N’espérez pas gagner de l’argent avec vos clichés sur un microstock : ces banques d’images qui bradent les photos à quelques centimes en vous faisant miroiter la Lune ne font gagner de l’argent qu’à elles-mêmes !

Vous allez me dire : « Mais pourquoi raconte-t-il tout ça ? »

La raison est simple : la photographie fait partie de ces rares loisirs / passions qui à un moment donné, pour peu que l’on s’y investisse réellement, peut s’avérer être une source de revenus complémentaires, et par ce fait s’autofinancer.

(bien entendu je mets de côté tout l’aspect réglementaire inhérent à l’exercice d’une activité professionnelle déclarée, car vous le savez : dès le premier centime gagné, vous devez déclarer vos revenus ! Je ne parle même pas d’en vivre : pour moi la photo est et restera une passion, et par ce fait, même si je pouvais en vivre demain, je ne le voudrai pas car je ne veux pas que ma passion devienne par la force des choses une contrainte, celle de gagner de l’argent impérativement !)

En bref

Je conçois que tous les photographes ne peuvent pas envisager à un moment donné de vivre de leur passion, voire même de l’autofinancer comme j’ai eu la chance de pouvoir le faire. Pour de multiples raisons :

  • le temps
  • l’envie
  • la spécialité (allez donc gagner votre vie avec la photo de rue… sauf à être très exceptionnellement bon !)
  • les compétences « transversales » nécessaires (savoir se vendre, trouver des clients, savoir gérer, etc.)
  • le talent (mode modestie « on » !)

Mais cependant, la photographie demeure l’un des rares loisirs qui puisse rapporter (un peu) d’argent à ses pratiquants, si tant est qu’ils s’y investissent à un moment donné. Et ça, c’est une chose rarement rencontrée dans les autres disciplines de loisir dont le budget peut être comparé à la photographie. Même si ce budget reste bien trop souvent, beaucoup trop élevé pour le commun des mortels !

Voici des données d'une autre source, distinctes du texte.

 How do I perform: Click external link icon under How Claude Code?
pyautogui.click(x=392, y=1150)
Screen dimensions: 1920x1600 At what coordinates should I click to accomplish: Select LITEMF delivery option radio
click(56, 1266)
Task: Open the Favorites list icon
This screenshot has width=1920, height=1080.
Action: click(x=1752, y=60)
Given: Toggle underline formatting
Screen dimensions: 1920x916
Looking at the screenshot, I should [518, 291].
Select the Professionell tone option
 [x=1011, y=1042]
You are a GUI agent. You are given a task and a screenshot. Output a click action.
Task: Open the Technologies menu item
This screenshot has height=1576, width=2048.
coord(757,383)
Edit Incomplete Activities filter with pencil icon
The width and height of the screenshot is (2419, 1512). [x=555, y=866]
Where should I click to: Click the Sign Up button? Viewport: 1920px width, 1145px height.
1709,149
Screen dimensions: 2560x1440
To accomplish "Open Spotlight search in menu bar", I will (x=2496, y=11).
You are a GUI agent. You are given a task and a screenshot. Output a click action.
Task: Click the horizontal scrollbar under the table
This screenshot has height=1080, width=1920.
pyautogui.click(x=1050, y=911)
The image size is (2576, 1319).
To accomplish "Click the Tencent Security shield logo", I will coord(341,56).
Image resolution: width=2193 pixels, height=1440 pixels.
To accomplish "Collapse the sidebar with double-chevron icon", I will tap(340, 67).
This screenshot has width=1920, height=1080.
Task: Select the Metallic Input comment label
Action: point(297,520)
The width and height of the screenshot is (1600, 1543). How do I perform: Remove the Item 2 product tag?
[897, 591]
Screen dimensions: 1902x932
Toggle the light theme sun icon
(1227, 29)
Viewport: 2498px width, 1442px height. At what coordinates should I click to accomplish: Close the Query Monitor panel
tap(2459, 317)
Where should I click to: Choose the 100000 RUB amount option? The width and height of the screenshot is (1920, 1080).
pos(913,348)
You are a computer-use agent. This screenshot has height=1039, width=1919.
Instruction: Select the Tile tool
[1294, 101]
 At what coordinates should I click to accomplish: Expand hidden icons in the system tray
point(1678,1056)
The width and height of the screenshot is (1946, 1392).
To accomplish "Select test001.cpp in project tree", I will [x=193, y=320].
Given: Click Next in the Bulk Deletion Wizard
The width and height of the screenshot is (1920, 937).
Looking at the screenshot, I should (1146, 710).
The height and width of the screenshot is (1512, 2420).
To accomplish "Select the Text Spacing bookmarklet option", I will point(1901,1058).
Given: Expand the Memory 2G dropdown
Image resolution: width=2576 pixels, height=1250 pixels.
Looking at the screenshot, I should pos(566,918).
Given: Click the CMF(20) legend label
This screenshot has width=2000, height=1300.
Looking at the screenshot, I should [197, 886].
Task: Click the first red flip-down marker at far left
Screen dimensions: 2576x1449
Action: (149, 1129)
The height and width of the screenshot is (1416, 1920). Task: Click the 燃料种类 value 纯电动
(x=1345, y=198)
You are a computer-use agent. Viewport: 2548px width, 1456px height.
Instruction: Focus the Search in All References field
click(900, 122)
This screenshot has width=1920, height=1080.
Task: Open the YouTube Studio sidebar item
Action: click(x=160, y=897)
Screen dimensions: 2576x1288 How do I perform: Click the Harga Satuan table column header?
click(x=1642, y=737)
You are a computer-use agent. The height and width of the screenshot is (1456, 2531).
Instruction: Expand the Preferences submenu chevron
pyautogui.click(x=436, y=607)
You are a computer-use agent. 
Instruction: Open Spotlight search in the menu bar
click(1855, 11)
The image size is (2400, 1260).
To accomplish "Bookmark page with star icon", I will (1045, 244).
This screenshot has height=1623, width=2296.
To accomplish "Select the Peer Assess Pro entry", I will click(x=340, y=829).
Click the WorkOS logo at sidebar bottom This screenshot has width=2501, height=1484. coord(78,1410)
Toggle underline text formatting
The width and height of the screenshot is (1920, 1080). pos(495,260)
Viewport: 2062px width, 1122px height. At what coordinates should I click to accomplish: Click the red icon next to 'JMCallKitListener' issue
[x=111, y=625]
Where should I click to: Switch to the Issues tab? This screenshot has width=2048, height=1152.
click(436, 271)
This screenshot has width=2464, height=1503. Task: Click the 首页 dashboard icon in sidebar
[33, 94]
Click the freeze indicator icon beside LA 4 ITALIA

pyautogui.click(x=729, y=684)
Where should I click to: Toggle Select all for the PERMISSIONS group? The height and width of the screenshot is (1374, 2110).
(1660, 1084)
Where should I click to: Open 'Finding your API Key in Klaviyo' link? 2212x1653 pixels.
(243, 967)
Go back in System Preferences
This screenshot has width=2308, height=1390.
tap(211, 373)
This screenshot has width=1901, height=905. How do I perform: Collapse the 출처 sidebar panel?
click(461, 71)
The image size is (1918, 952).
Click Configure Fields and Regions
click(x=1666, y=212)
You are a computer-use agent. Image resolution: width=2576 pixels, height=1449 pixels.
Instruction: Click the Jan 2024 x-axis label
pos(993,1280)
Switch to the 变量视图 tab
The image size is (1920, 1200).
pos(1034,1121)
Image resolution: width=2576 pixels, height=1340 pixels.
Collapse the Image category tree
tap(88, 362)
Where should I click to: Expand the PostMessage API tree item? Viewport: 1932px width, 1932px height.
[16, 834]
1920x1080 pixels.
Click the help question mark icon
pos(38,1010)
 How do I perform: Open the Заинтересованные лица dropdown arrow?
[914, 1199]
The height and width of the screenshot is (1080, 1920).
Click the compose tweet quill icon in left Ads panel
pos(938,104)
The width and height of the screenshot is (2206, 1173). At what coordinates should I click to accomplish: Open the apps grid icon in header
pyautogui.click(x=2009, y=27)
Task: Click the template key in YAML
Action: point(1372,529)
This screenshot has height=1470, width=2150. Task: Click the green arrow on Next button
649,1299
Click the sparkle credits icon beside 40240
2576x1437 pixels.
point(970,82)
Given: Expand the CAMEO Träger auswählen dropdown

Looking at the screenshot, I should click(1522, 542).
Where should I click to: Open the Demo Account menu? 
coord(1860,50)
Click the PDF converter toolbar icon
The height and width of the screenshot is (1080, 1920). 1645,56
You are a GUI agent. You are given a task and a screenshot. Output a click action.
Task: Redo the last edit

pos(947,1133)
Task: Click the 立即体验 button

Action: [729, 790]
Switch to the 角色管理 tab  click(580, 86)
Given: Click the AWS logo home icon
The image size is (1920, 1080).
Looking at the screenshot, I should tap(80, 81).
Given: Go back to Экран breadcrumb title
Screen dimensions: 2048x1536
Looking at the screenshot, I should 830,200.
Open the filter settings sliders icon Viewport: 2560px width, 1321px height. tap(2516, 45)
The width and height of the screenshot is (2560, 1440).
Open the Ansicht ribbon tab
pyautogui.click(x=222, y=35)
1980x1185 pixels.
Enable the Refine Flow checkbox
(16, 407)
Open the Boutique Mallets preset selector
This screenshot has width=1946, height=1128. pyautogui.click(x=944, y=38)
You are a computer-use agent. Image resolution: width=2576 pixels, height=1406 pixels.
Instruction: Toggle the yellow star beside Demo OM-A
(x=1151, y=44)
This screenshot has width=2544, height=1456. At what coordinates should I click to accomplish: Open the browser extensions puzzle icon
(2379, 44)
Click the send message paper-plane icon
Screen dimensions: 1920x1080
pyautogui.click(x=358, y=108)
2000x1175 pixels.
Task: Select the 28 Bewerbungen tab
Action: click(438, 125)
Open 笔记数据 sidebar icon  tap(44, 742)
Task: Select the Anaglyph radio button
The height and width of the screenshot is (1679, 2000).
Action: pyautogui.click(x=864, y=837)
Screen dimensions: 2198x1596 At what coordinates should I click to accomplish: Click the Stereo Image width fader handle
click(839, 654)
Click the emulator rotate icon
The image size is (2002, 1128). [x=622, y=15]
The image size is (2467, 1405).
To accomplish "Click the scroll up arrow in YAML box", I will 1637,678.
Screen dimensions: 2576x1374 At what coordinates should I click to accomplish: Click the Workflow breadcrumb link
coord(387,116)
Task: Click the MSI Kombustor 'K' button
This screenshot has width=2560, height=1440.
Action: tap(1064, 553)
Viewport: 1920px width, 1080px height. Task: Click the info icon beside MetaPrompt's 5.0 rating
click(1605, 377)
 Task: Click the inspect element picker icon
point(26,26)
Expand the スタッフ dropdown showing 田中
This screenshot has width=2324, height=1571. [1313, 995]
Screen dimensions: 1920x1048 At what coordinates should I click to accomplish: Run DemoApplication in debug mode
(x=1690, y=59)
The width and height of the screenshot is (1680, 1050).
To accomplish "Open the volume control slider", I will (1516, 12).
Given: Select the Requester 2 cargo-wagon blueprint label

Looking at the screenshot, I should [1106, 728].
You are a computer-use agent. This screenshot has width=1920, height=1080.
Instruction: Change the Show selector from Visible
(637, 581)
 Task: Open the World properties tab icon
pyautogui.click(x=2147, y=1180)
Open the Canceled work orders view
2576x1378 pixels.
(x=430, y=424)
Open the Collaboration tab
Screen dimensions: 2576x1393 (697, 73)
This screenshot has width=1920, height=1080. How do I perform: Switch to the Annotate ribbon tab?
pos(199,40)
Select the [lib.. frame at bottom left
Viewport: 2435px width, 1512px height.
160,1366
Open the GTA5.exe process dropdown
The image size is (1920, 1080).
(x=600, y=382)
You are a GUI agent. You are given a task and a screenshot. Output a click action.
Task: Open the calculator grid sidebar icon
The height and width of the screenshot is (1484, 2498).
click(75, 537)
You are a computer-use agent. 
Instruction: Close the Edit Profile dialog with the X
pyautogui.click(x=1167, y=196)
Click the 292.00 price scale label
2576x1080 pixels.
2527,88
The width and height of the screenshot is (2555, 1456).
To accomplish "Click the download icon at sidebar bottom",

2 réflexions sur “La photo est-elle un loisir onéreux ?”

  1. Avatar de Raf
    Raf

    Salut Cédric,
    J’ai envie de dire qu’en matière de photographie, ce sont les pluridisciplinaires qui payent chère ! Les portraitistes, les photographes de rue, les férus de proxi photo peuvent s’en titrer pour un budget avoisinant les 1000 à 1500 euros. Les paysagistes doivent ajouter le coût d’un trépied. Au final ce sont effectivement les photographes animaliers et sportifs qui doivent investir dans de longues focales qui ouvrent, qui pèsent et qui encombrent (sauf le portefeuille qui est délesté…). Mais pratiquer tout type de photo en faisant le choix de la qualité à défaut de la polyvalence en matière de matériel, cela coûte fort cher.
    Étant un peu musicien, je te rejoins sur le fait que la musique est chronophage (bien davantage en apprentissage à mon sens) et les instruments peuvent coûter horriblement cher si l’on fait abstraction des flutes et autres pipeaux… Un piano ne se transporte pas ! Une contre-basse ou un violon selle demandent un véhicule motorisé pour le transport ; un jeu de cordes de qualité n’est pas donné non plus, etc.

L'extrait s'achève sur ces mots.